Une première réponse : parce que l’œuvre du politique est vraiment moche. Peut-être que le projet politique fait vraiment peine à voir, triste mine et traits tirés. Il n’est plus que l’ombre de lui-même. Alors on passe son chemin, tête basse, l’air affairé, faisant mine de ne pas le voir. C’est alors qu’il nous hèle pour motiver une réaction de notre part. Mais non. Nous savons bien que « le caractère est la grimace que fait le visage lorsqu’il n’a plus rien à exprimer… Un beau visage est peut-être le seul lieu où il y ait vraiment du silence. Alors que le caractère laisse sur le visage les traces de paroles non dites, d’intentions inaccomplies », Giorgio Agamben, Idée de la prose.

Une autre réponse : parce que l’œuvre du politique est vraiment moche et que c’est voulu par l’artiste. Quand le moche fait mouche ! Aimer la réforme moche serait une forme de distinction sociale, d’avant-gardisme, d’élitisme, c’est l’idée de Bourdieu, de faire du moche du néo-moche : « dis moi ce que tu accroches comme tableau, ce que tu votes comme politique, et je te dirais qui tu es ». Mieux encore, le politique nous proposerait des réformes moches, afin de provoquer chez nous un dégout. Pour faire parler aux gens de leurs goûts, il faut leur faire parler de ce qui les dégoutent : « le goût est le dégoût du goût des autres », toujours Bourdieu. Pas sûr d’avoir tout compris…

Une troisième réponse : l’œuvre du politique n’est pas moche, mais l’artiste pense qu’elle l’est, et nous le croyons ! Ce cas assez rare se produit lorsque l’artiste politique est complexé à l’idée que sa politique soit dysmorphophobie, cette conviction d’être laid, alors que pas du tout.
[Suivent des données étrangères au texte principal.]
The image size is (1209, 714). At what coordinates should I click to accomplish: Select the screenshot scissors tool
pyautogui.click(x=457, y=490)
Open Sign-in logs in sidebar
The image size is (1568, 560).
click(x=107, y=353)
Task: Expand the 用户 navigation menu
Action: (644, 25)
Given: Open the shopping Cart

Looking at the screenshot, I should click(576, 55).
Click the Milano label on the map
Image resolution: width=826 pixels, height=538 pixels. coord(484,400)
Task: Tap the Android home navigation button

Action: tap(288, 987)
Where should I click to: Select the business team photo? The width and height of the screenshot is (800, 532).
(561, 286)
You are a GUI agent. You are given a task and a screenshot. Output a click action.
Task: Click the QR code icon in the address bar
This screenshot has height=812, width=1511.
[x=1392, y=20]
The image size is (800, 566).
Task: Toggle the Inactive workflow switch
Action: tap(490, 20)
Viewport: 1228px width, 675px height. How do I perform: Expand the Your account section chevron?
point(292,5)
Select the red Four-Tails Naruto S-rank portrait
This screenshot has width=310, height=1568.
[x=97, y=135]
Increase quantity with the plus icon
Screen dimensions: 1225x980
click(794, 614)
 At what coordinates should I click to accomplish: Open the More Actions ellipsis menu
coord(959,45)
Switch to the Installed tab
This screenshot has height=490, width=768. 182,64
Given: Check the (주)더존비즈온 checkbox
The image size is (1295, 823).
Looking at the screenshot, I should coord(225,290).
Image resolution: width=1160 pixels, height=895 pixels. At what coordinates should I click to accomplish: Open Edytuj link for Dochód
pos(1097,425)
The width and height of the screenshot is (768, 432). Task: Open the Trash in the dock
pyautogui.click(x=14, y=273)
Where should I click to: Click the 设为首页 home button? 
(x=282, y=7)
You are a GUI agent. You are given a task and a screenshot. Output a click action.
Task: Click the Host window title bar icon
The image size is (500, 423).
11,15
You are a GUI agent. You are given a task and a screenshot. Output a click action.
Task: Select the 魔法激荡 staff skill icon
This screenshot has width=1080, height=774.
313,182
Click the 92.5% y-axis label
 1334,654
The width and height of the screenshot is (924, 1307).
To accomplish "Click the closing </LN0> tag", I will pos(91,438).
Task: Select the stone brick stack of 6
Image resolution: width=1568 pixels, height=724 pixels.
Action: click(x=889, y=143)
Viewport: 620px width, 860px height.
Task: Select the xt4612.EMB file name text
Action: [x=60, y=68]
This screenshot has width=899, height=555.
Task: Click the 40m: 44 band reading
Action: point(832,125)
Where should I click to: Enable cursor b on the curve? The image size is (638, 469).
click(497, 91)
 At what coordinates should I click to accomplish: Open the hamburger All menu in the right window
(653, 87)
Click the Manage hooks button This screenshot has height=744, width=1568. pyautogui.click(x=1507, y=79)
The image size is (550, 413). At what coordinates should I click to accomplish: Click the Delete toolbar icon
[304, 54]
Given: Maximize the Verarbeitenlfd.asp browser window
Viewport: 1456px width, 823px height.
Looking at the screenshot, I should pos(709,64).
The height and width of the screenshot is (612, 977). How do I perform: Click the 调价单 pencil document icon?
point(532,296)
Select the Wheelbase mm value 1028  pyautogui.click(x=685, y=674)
Le politique trouve que son œuvre a un gros nez, alors qu’en fait elle a juste de petits yeux. Problème, il n’y a pas grand-chose à faire alors. Le politique ne se convaincra pas tout seul qu’il n’a pas tort, et il ne semble pas qu’il faille compter sur les gouvernés pour l’aider un peu.

Enfin, il y a une quatrième réponse qui est la plus bizarre : l’œuvre du politique est moche ou pas moche, on ne sait pas. Ce cas se produit notamment dans le cas d’un auto-portrait de l’artiste. Il arrive que l’on se demande alors si le visage qui nous est montré est en train de faire une grimace, ou reflète fidèlement le visage de l’artiste qui donc est moche comme son œuvre. Dans le même genre, cette histoire entendue je ne sais où : « lorsque, après la première opération, on apporte à la mère un miroir après lui avoir enlevé ses pansements, on ne peut pas dire avec certitude si l’expression de son visage était la réaction à ce qu’elle voyait dans le miroir, ou si on y voyait bien la chose elle-même,… à savoir son visage défiguré. »

Est-ce l’artiste qui déçoit ou le spectateur qui n’est pas à la hauteur de l’œuvre ? Est-ce le politique qui déçoit, ou le gouverné qui n’est pas à la hauteur du projet ? A vrai dire, qu’importe. En effet, ce n’est pas le politique (tout bord confondu) qui décrète que son projet est bon, de même ce n’est pas l’artiste (tout courant confondu) qui décrète que son œuvre est belle, c’est le spectateur qui vote.